“Ha sido un largo, frío y solitario invierno” escribió George Harrison en una de las canciones más hermosas que se han escrito sobre la primavera: Here comes the sun. La primavera y el arte siempre estuvieron hechos el uno para el otro.
Ya desde niños nos enseñan –en mi caso tenía una asignatura de música en el bachillerato– a asombrarnos escuchando las cuatro estaciones de Vivaldi, a aprender los versos de Becquer “mientras haya en el mundo primavera/¡habrá poesía!”, o a mirar con curiosidad infantil la Primavera de Botticelli.

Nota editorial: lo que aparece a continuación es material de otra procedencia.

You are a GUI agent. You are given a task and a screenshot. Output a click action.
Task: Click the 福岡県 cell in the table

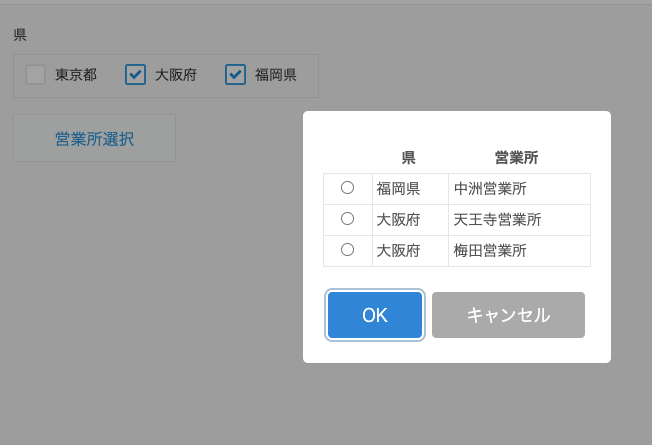(x=410, y=189)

La primavera es la estación adolescente por antonomasia, pero también la estación de la renovación y de los nuevos comienzos. Si uno aprende de los maestros del arte cuando es joven, en la madurez ha hecho sus propias elecciones para incluir sus creaciones en la vida diaria de esta estación.
Así, en lugar de Vivaldi, hay quien prefiere la canción April in Paris de Vernon Duke con letras de Yip Harburg. Una canción popular norteamericana convertida en un estandar de jazz con versiones maravillosas como esta de Billie Holyday.
O a Gregory Corso, representante de la generación beat tan en las antípodas de Becquer, y tan original como la estación en su poema La primavera de Botticelli, ambientado en Florencia.
Y como tercera sugerencia, que tan poco tiene que ver con el cuadro del artista protegido por los Medici, el Jardín en Arles que ilustra este texto, la visión renovadora de Vincent Van Gogh.